Commercial real estate needs a connected technology stack for dynamic building management. It’s incredible that none of this exists yet.
Many exciting technologies are being developed to revolutionize how building owners and operators manage tenants and spaces, coordinate maintenance, perform leasing, and run their buildings. Unfortunately, these great technologies are restricted to use only in their platform; there’s no simple flow of information to other tools.
Data management shouldn’t be siloed into individual functional uses. Plus, building operators don’t want “yet another tool” to learn. If these incredible individual tools shared data, building operators could simplify their lives and find new, better applications for the data at their fingertips.
As integration becomes the norm, integrated CRE tech tools will work together to significantly improve building operations and efficiency. An open data exchange will be the breakthrough commercial real estate technology needs for better adoption, communication, and utilization. For example, integrated software will be able to trigger a work order for equipment maintenance after detecting abnormally high energy use during a short time period. The power of these possibilities will transform building operations.

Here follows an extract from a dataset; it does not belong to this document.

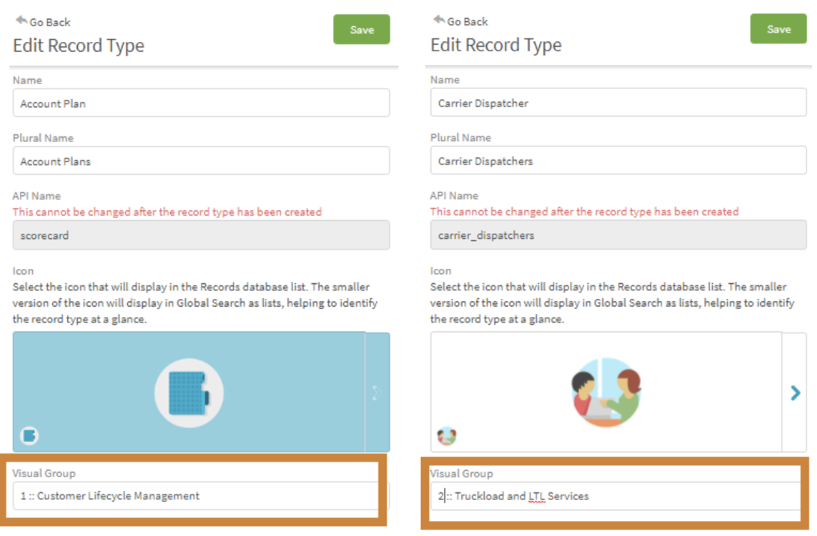Viewport: 817px width, 536px height.
Task: Edit the Carrier Dispatchers plural name field
Action: [x=618, y=160]
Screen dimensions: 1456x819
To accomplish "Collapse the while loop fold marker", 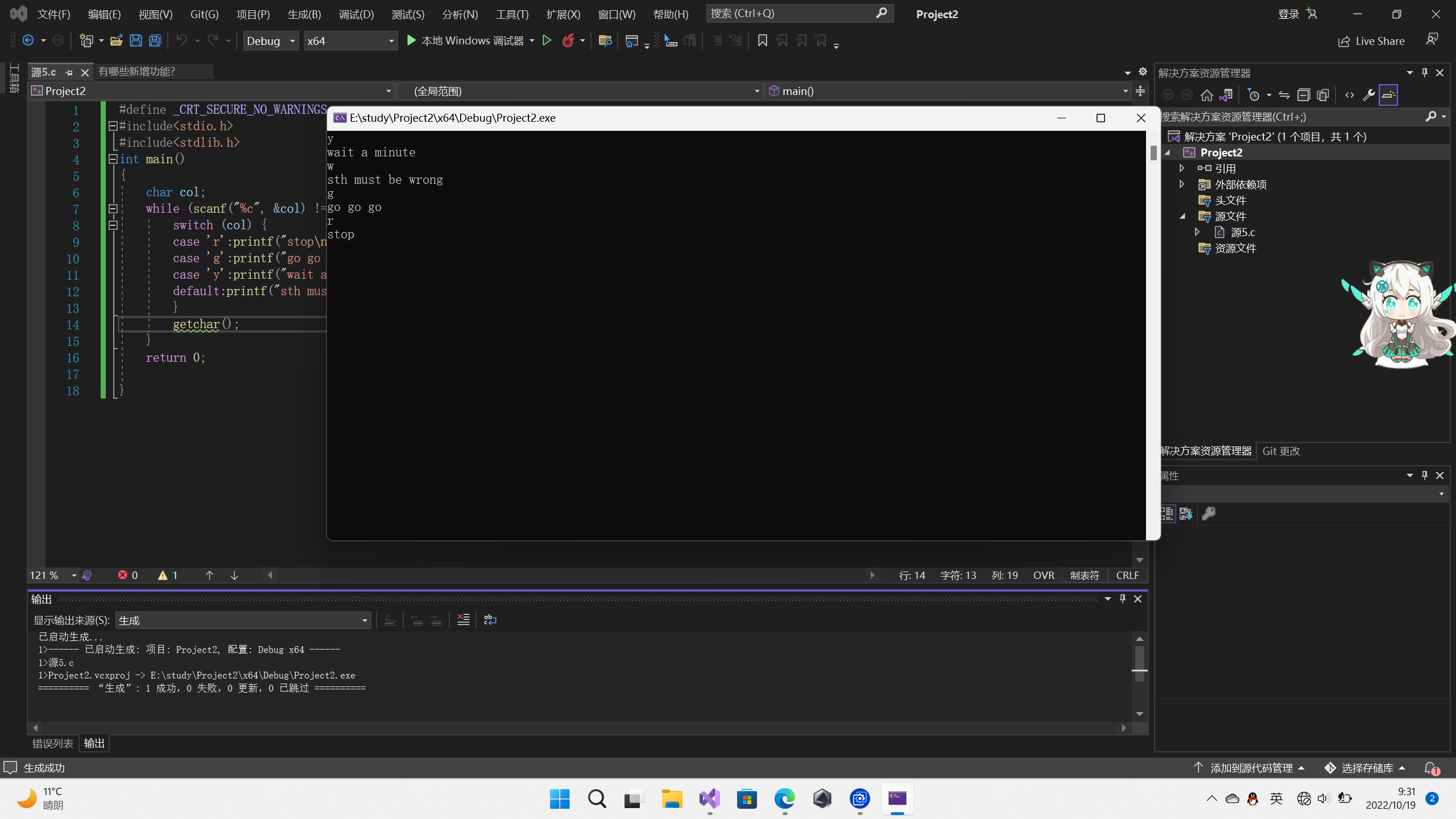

Soon, CRE tech will be more sophisticated as the focus of development shifts to long-term, flexible solutions that create both short- and long-term value. These solutions will be able to grow and adapt with the users to improve the way integrated tools create value. Integrations will help technology seamlessly insert itself into the daily routines of its users to make the everyday tasks of a building operator simple and efficient.
CRE tech will emerge with common standards and guidelines that make product usability less frustrating and more enjoyable. This will become even easier when apps open their APIs and create a free exchange of data. Increasing data-driven operations will be possible with simple cross-functional team value for energy data, maintenance data, and people data.
As CRE technology is refined, the winners and losers will be determined by the flexibility and openness of the platform. If tools cannot easily “speak” to one another, end-users do not want the headache of finding a way to make sense two incoming datasets; they want to utilize both tools to work together. But, if another technology can communicate with an existing tool, the technologies that seamlessly interface together will win.
CRE tech tools are constantly developed, so some integrations are finally entering the market. This long-awaited flow of data between tools is slowly opening up. As open APIs and software integration become common practice, a surge of integrated technologies will enable the CRE tech revolution we’ve been waiting for to take over.